# Data start

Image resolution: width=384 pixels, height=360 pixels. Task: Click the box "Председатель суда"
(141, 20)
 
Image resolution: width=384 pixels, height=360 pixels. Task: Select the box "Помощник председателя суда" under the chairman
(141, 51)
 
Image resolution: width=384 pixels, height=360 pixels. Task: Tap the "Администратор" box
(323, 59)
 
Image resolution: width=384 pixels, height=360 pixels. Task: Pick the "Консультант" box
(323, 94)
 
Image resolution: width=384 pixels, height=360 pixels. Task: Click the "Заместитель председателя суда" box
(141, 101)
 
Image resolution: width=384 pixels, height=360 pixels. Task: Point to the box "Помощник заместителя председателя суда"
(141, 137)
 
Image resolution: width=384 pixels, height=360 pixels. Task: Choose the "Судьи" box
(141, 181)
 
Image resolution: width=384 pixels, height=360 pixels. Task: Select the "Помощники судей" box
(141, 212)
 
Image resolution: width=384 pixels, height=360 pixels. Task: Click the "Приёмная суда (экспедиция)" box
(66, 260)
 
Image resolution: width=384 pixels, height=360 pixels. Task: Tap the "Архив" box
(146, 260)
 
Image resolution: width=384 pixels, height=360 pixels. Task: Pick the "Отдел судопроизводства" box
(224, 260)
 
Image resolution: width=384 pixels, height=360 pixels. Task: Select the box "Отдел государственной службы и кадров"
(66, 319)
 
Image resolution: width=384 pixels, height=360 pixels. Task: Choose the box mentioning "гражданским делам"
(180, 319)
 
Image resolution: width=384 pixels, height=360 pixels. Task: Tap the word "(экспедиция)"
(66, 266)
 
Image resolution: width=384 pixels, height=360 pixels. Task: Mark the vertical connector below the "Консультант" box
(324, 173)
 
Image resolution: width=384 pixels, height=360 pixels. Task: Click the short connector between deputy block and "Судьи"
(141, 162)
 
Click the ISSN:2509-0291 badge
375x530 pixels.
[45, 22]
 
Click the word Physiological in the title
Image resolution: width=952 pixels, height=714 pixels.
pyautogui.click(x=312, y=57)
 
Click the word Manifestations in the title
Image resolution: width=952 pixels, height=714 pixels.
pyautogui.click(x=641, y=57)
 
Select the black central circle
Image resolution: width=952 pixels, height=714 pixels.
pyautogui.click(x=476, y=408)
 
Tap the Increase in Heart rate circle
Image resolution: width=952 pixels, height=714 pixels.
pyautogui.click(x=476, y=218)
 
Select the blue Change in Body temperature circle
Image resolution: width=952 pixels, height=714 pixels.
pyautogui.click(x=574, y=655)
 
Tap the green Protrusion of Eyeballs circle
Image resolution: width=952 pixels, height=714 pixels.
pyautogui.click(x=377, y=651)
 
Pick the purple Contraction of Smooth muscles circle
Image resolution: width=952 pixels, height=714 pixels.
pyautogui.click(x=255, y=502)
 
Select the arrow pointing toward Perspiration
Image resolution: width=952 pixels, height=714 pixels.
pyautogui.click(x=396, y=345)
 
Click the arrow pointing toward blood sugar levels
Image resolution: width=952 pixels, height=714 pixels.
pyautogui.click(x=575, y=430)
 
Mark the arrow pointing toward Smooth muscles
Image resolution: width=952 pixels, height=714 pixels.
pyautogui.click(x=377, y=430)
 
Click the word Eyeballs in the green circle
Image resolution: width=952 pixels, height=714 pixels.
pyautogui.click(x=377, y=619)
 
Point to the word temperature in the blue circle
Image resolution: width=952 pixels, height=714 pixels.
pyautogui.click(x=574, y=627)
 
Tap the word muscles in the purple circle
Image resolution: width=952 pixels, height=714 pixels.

# Data end

_Short problem_: Copy each line of the data above that contains the word "Select". Uppercase and lowercase letters count as different.

_Written reply_:
Image resolution: width=384 pixels, height=360 pixels. Task: Select the box "Помощник председателя суда" under the chairman
Image resolution: width=384 pixels, height=360 pixels. Task: Select the "Помощники судей" box
Image resolution: width=384 pixels, height=360 pixels. Task: Select the box "Отдел государственной службы и кадров"
Select the black central circle
Select the blue Change in Body temperature circle
Select the arrow pointing toward Perspiration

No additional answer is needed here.